Stamos doesn't have a timeframe for the next step, but he does expect to go SSL by default on all properties eventually and says the company is working "aggressively" to bring partners on board with encryption. And if Yahoo can pressure them to use stronger privacy protections, it could raise standards across the entire industry.

Many major media sites, including The Washington Post, do not encrypt user traffic by default. However, some privacy advocates are urging news sites to adopt the practice, and there are a few examples of it being broadly deployed, like in Pierre Omidyar's recently launched First Look Media venture.

Christopher Soghoian, a senior technologist at the American Civil Liberties Union who had long pressured Yahoo to encrypt Webmail, thinks the contractual obligations between the company and advertising networks are part of the problem. The networks are invisible to most users, he says, but are frequently collecting information about browsing histories to target advertisements. When sites run SSL, ad networks that do not support the encryption may be blocked by the user's browser  -- potentially cutting off a significant revenue stream.

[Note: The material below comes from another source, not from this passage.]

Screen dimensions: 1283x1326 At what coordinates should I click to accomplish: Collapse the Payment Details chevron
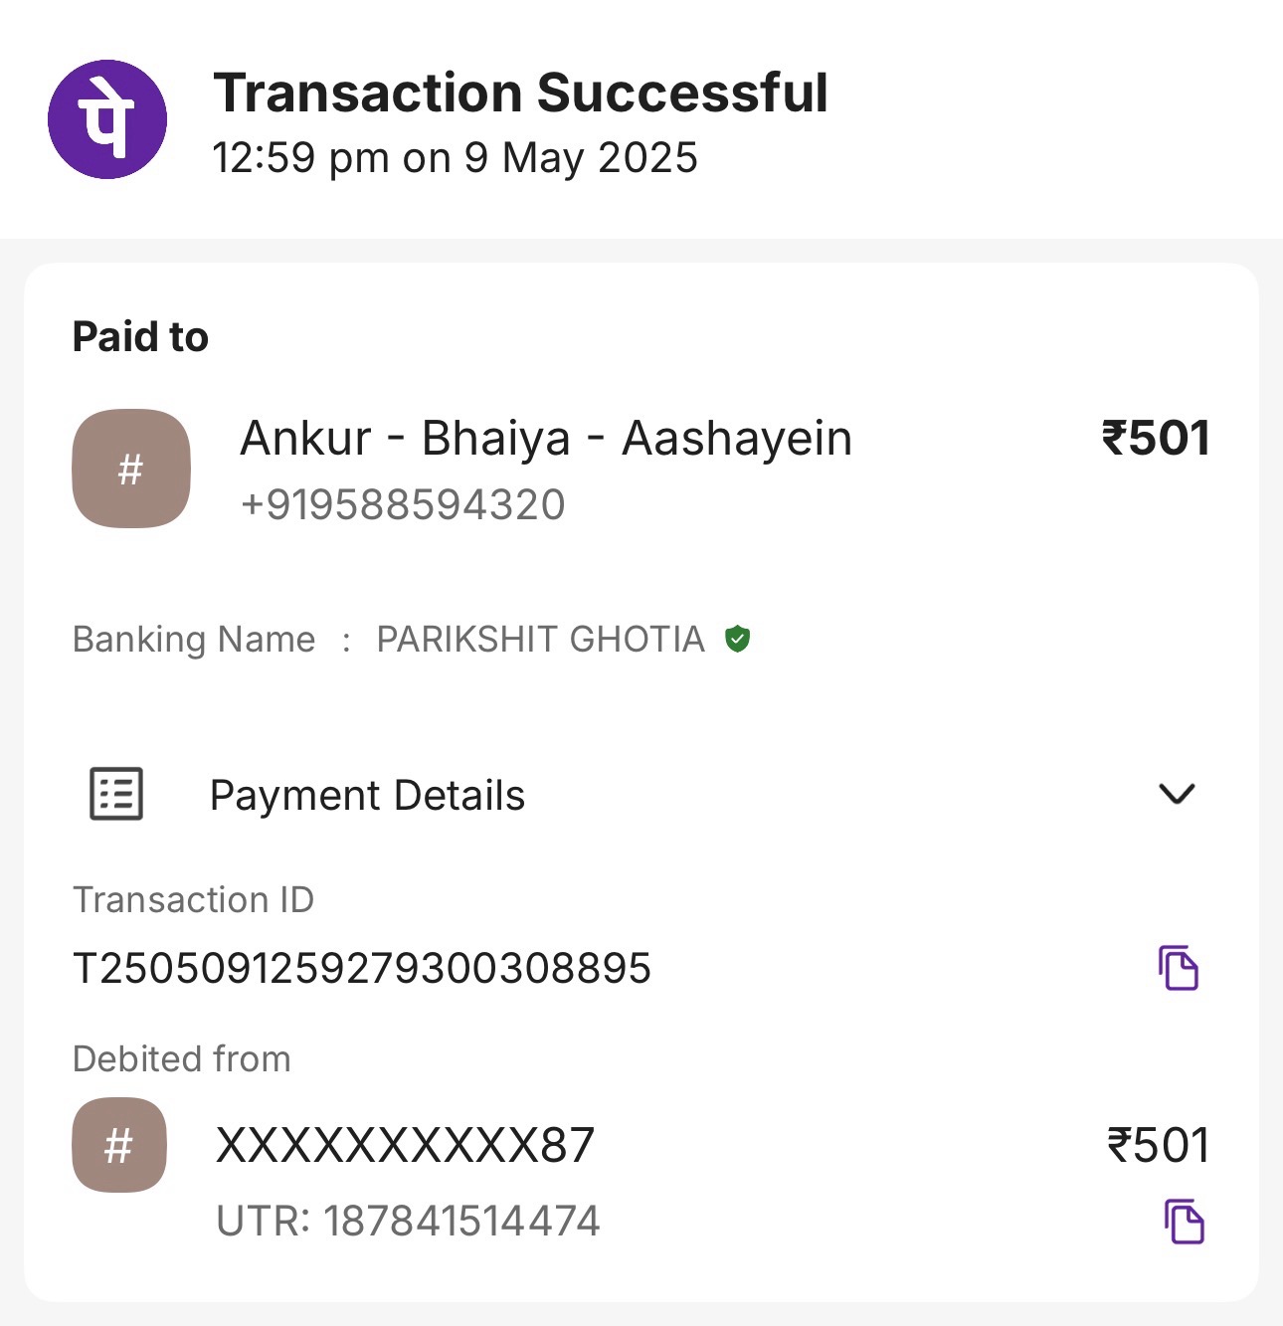pos(1177,794)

But Stamos says calling the delay on default encryption to Yahoo media properties that display video content entirely about advertising revenues "paints an incomplete picture." Instead, he argues it's about delivering the best user experience. And at this moment, he says, Yahoo's partners aren't there yet.

Stamos co-founded cybersecurity company iSEC Partners and organized the first TrustyCon, a computer conference created as an alternative to the more industry aimed RSA cybersecurity conference, that occurred days before his move to Yahoo was announced. "The fact that they hired Alex Stamos is a really good sign," says Soghoian, who calls Stamos "massively respected" in the privacy community.

"They are clearly trying to right the ship," he says, but expects it will take time for Yahoo to manage its relationships with some advertising networks -- and says the company shouldn't necessarily be blamed for that. "There are some things that are within Yahoo's control and others that probably aren't."

For his part, Stamos seems optimistic. "Our goal is to have all of your interactions with Yahoo be encrypted by default without you doing anything," he said.

That will be good news for many privacy activists, who have been pushing tech companies to to increase security measures in the wake of NSA revelations. Some of those revelations showed that the NSA was directly leveraging tracking mechanisms, such as cookies deployed by companies like Google and Yahoo to further cover hacking operations. Stamos says those disclosures have certainly brought a valuable amount of attention to privacy and security, but Yahoo wants to move toward a comprehensive model. "The NSA revelations are interesting because it demonstrates what a highly sophisticated and very well monied adversary can do, but that isn't our only concern," he said.

"Yahoo is certainly moving in the right direction in rolling out key security upgrades, but there's still a long way to go," says Amie Stepanovich, senior policy counsel at Access, an online rights advocacy organization, which is trying to raise the threshold for basic security practices through a project called Encrypt All the Things.

In regards to advertising, Stepanovich says data collection or targeting isn't an excuse for not securing data. "In fact, without proper security, collection of personal information can become a dangerous business practice," she says. "If today's business models cannot support proper security for all collected information, it's time to revisit those practices."